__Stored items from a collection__
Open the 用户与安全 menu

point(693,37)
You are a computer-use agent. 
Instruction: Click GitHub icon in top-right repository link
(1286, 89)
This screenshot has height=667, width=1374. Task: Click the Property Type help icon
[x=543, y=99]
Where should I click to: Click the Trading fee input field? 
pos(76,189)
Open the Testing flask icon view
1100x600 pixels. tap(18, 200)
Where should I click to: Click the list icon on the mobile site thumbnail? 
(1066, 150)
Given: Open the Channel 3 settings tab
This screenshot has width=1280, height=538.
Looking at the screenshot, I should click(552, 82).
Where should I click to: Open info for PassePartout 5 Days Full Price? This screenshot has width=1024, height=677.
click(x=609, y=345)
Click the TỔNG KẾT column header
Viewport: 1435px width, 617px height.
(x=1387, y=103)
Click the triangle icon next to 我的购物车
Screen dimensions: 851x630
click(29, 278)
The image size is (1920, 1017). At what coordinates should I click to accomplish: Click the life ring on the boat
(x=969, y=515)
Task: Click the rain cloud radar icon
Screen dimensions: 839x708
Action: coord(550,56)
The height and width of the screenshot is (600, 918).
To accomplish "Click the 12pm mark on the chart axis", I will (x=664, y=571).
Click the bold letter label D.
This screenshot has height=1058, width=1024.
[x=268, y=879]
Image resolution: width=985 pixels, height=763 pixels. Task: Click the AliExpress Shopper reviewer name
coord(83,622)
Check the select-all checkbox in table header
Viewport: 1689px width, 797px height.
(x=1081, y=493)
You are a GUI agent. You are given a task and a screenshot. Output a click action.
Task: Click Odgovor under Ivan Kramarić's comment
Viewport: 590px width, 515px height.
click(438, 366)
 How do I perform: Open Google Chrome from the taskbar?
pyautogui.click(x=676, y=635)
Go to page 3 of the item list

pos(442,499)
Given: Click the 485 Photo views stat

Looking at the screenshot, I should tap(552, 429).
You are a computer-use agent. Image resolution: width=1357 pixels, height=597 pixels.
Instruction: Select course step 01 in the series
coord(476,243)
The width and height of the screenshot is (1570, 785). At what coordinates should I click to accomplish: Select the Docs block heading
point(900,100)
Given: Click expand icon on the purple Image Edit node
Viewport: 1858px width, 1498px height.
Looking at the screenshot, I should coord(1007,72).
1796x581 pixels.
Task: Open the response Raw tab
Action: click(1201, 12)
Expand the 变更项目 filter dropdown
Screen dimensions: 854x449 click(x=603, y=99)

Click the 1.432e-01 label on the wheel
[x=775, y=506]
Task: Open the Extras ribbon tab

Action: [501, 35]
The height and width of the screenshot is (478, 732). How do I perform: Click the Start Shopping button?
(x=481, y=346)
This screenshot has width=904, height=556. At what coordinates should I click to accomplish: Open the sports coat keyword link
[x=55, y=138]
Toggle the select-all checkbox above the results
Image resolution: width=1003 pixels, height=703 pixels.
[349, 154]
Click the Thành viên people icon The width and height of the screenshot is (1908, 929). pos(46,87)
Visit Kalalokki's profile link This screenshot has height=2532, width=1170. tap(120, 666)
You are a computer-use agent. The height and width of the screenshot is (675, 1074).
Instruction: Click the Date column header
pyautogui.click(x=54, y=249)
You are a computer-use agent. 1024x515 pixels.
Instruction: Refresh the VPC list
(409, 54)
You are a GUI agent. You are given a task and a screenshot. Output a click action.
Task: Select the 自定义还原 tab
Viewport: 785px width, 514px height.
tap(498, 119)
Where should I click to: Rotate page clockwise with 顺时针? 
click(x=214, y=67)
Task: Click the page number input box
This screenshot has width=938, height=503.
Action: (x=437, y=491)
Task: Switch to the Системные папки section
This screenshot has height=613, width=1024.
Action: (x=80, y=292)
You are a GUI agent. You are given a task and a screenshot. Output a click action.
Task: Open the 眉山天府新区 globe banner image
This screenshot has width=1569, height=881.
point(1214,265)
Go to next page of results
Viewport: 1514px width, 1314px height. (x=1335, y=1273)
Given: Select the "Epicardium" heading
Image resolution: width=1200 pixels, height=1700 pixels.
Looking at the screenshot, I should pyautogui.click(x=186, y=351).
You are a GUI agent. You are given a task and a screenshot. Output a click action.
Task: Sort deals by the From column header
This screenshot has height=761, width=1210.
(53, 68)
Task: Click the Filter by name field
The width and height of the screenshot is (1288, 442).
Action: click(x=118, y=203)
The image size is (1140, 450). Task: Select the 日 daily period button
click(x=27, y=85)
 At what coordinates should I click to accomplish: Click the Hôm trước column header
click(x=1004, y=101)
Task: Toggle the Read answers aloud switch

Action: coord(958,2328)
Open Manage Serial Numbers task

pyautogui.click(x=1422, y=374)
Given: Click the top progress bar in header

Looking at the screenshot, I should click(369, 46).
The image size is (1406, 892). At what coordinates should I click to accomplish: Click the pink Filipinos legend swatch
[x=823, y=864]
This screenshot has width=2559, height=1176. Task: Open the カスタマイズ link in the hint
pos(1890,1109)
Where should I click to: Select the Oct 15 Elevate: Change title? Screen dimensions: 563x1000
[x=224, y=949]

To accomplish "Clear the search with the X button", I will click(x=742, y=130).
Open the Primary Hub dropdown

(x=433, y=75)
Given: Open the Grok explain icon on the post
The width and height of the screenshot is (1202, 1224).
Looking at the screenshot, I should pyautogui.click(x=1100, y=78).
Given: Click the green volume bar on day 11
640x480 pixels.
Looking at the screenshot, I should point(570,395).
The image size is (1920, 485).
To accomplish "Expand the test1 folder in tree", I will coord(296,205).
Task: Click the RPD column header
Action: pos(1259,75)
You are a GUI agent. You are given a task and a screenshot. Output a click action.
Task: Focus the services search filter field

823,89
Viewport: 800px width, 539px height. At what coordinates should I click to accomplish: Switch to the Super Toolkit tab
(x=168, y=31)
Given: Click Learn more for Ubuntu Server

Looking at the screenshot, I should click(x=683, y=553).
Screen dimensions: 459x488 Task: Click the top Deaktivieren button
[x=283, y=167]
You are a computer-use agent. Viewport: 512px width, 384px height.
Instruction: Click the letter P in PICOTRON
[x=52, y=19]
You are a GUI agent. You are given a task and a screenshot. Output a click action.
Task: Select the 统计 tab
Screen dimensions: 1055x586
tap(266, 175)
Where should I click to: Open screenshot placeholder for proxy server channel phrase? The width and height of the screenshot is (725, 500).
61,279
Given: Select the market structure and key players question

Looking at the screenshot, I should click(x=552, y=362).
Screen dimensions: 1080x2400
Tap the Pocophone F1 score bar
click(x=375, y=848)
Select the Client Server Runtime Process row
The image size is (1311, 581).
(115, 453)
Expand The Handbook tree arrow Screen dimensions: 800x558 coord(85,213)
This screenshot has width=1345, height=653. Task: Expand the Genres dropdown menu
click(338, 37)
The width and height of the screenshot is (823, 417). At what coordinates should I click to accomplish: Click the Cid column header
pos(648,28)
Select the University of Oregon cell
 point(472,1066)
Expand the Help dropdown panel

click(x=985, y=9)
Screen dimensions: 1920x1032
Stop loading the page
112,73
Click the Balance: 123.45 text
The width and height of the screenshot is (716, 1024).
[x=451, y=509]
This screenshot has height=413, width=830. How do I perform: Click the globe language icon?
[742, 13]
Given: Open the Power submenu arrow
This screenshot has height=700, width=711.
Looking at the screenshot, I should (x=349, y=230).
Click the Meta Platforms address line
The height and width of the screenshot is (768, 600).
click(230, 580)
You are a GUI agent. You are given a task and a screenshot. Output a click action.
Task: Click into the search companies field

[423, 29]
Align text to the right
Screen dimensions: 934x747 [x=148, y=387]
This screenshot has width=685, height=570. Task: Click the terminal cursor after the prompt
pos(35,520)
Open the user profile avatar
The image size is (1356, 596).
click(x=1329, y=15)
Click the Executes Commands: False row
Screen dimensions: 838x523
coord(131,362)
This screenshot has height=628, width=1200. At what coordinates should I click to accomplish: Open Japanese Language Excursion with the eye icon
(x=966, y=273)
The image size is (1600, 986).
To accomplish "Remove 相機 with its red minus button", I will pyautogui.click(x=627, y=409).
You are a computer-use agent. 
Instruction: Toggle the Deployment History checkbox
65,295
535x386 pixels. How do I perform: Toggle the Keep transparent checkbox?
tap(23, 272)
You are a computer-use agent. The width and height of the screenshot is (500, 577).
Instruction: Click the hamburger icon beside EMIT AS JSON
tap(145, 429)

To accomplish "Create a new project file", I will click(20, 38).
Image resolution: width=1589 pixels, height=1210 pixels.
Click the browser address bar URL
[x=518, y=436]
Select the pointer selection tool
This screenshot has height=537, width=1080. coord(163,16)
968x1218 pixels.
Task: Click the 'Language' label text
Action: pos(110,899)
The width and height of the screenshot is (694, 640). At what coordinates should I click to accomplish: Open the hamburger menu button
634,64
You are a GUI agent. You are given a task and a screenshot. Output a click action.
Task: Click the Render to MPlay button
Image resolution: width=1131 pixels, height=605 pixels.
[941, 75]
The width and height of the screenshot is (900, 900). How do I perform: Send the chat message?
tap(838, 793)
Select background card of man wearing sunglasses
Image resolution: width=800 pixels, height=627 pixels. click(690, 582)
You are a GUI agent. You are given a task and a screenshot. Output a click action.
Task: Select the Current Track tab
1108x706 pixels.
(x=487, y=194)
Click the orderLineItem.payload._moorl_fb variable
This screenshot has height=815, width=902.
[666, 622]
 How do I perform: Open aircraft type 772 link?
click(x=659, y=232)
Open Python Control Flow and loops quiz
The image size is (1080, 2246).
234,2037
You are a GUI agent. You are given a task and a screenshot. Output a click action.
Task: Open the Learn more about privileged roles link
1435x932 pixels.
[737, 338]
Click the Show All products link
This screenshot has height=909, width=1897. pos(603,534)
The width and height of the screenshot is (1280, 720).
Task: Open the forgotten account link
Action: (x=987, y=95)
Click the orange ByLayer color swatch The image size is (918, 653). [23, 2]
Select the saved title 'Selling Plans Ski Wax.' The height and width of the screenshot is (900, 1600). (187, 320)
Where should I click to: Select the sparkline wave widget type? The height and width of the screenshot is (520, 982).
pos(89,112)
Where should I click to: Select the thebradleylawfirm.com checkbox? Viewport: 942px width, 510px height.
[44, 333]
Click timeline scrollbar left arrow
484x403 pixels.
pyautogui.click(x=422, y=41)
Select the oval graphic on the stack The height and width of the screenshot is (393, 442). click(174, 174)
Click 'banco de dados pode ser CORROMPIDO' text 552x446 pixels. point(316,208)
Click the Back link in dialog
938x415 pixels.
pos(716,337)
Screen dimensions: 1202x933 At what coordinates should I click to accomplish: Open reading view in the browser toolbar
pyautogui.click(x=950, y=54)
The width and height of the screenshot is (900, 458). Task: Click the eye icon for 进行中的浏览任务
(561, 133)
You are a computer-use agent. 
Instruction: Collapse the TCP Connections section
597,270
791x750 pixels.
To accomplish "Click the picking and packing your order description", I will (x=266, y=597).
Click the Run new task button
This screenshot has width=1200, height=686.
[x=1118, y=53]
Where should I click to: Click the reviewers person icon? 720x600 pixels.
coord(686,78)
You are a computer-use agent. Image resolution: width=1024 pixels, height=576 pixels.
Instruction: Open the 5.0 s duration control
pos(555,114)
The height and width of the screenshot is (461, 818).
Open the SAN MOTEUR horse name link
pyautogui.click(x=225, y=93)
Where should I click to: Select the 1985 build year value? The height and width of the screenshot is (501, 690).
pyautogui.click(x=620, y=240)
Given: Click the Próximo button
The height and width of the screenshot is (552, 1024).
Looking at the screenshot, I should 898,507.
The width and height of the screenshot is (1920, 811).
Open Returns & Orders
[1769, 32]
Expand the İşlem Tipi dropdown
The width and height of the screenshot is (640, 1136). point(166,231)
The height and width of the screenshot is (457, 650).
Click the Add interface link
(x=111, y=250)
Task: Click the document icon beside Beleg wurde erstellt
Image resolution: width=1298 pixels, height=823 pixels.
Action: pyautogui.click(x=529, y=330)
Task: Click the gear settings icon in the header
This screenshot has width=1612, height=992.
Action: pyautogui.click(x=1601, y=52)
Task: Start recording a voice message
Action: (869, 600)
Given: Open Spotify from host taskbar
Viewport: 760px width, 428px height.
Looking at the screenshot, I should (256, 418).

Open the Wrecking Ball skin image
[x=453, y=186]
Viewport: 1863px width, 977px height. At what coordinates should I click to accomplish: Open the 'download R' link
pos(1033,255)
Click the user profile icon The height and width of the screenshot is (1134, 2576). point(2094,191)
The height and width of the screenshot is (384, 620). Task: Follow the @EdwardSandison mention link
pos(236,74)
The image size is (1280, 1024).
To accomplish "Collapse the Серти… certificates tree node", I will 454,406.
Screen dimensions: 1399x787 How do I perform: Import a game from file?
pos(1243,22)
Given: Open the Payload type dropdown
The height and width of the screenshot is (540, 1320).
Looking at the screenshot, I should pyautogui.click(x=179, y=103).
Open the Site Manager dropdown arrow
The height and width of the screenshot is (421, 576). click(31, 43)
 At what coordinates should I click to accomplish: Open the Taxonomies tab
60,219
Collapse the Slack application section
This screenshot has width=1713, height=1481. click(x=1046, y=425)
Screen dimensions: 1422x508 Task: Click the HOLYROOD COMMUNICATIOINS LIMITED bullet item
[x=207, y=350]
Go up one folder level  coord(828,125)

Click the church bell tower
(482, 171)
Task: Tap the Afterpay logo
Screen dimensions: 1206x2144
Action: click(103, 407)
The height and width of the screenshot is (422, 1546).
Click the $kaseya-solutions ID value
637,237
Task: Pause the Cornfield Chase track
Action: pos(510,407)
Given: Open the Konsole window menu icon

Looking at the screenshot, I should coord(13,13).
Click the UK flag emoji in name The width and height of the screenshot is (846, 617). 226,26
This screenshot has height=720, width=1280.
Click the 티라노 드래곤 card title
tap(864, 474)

__HOW TO COMPLETE THIS TASK__
For this exercise, repeat exactly the lines of the data above from the one with "This screenshot has height=1058, width=1024." down to the one with "Task: Click Odgovor", both end lines included.

__EXPECTED OUTPUT__
This screenshot has height=1058, width=1024.
[x=268, y=879]
Image resolution: width=985 pixels, height=763 pixels. Task: Click the AliExpress Shopper reviewer name
coord(83,622)
Check the select-all checkbox in table header
Viewport: 1689px width, 797px height.
(x=1081, y=493)
You are a GUI agent. You are given a task and a screenshot. Output a click action.
Task: Click Odgovor under Ivan Kramarić's comment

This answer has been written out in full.